Auf diesen Befehl, der mit einem Winke des erhobenen Rohrstockes begleitet war, trat hinter den Reihen der Grenadiere der Profoß hervor, um den Verurteilten seiner Offizierszeichen zu entkleiden. Dieser krümmte sich bei der ersten Berührung zusammen, als wollt’ er einen Stein vom Pflaster aufheben; dann aber richtete er sich langsam wieder empor, um sich scheinbar ruhig den Rock des gemeinen Soldaten anziehen zu lassen. Als Rudolf jedoch den grimmigen Blick voll Haß und Rache bemerkte, den der Degradierte nach dem Obersten schleuderte, mußte er sich unwillkürlich sagen: "Jetzt ist der Tod eines alten Mannes beschlossen worden."

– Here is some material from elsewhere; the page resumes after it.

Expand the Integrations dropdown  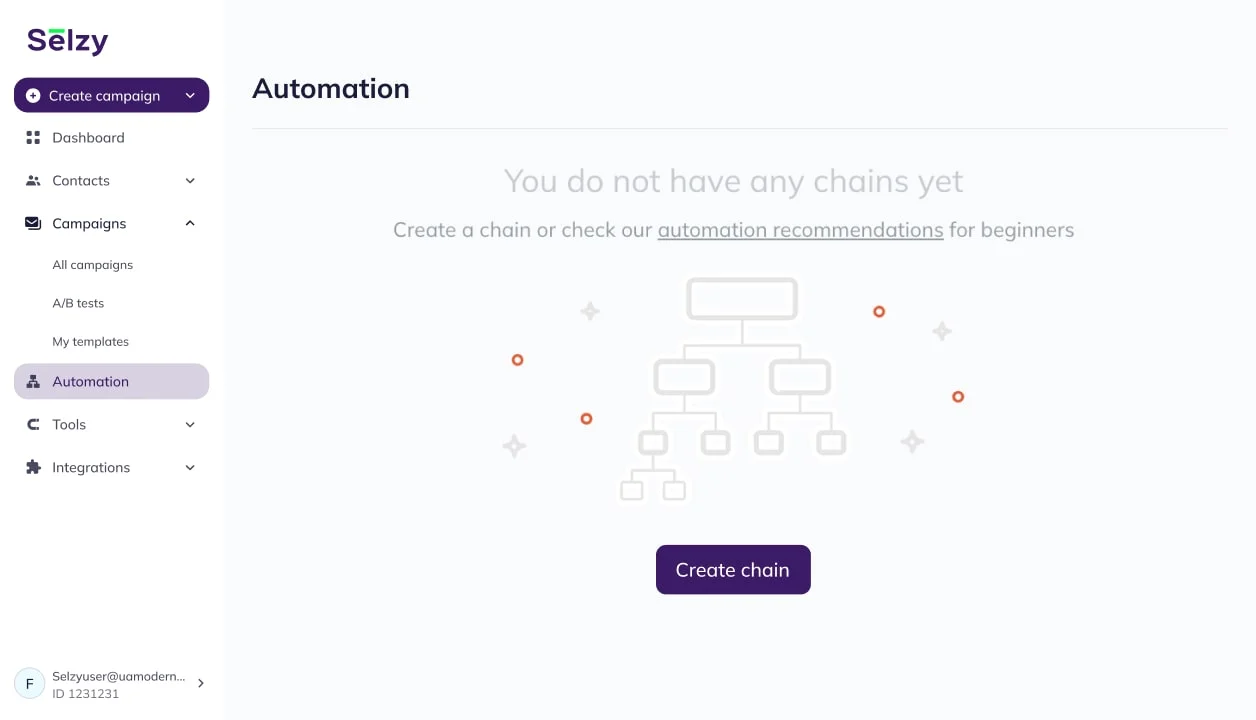tap(190, 467)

Die ganze Handlung war rasch und unter lautlosem Schweigen der Zuschauer vor sich gegangen. Der Ädemajor trat im Geleite der vier Grenadiere in die Reihe derer zurück, die er sonst befehligt hatte; noch ein kurzer Trommelwirbel, und die bisher bewegungslosen Linien begannen sich aufzulösen, auch die Kanoniere schwenkten ab, um nach dem Hinterhofe zu ihrer unterbrochenen Beschäftigung zurückzukehren.

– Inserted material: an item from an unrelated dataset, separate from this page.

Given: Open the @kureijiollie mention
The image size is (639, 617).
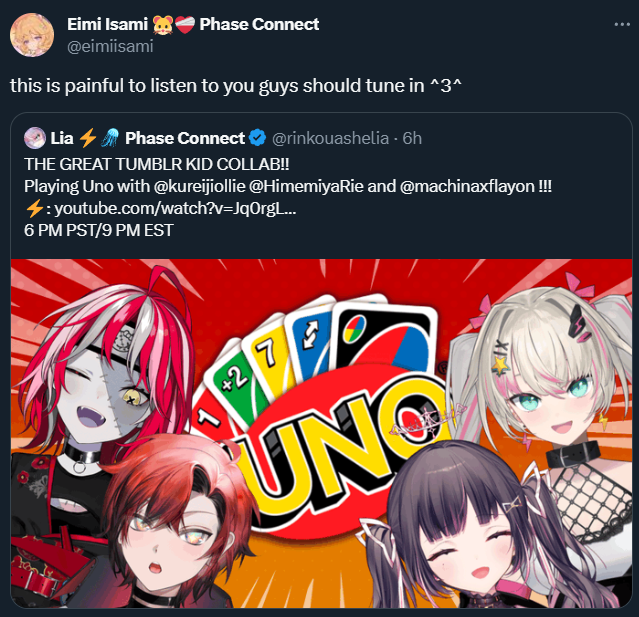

Der Hauptmann hatte wohl bemerkt, wie bei der Begründung des vollzogenen Urteils eine rasch anschwellende Bewegung durch ihre Reihen gegangen war; aber ein kaum bemerkbares Emporhalten der Degenklinge war hinreichend gewesen, die Stille wieder herzustellen. Zwar empfand er tief genug, wie scharf der Schlag, der einen anderen traf, auch nach ihm selbst und seinen Kameraden gezielt war, doch begegnete er dem Auge des Obersten, das eine Weile auf ihm ruhte, ebenso kalt und fest, als dieses zweifelhaft und unsicher ihn anschaute. Es war nicht nur ein militärisches Pflichtgefühl, das ihm jede innere Bewegung zu unterdrücken gebot, es war noch eine andere Empfindung, die auf einem tieferen Grunde seiner Seele ruhte. Er kannte den Ädemajor und die Gründe seiner Handlungsweise zu gut, als daß er seinem Tun oder Leiden eine wärmere Teilnahme hätte schenken oder gar gemeinschaftliche Sache mit ihm machen mögen.

"Das anbefohlene Verzeichnis", sagte der Wachtmeister, dem herantretenden Hauptmann mit verdeckter Hand ein kleines Papier entgegenreichend; "ich hoffe, daß Ihr’s gut findet."

Rudolf trat schweigend beiseite, um die Aufregung zu verbergen, die bei der bloßen Berührung des Papiers sein Inneres durchzuckte. Es war ein dürftig zusammengefaltetes Blättchen, auf dem, mit hastigem Stifte geschrieben, sein Name stand.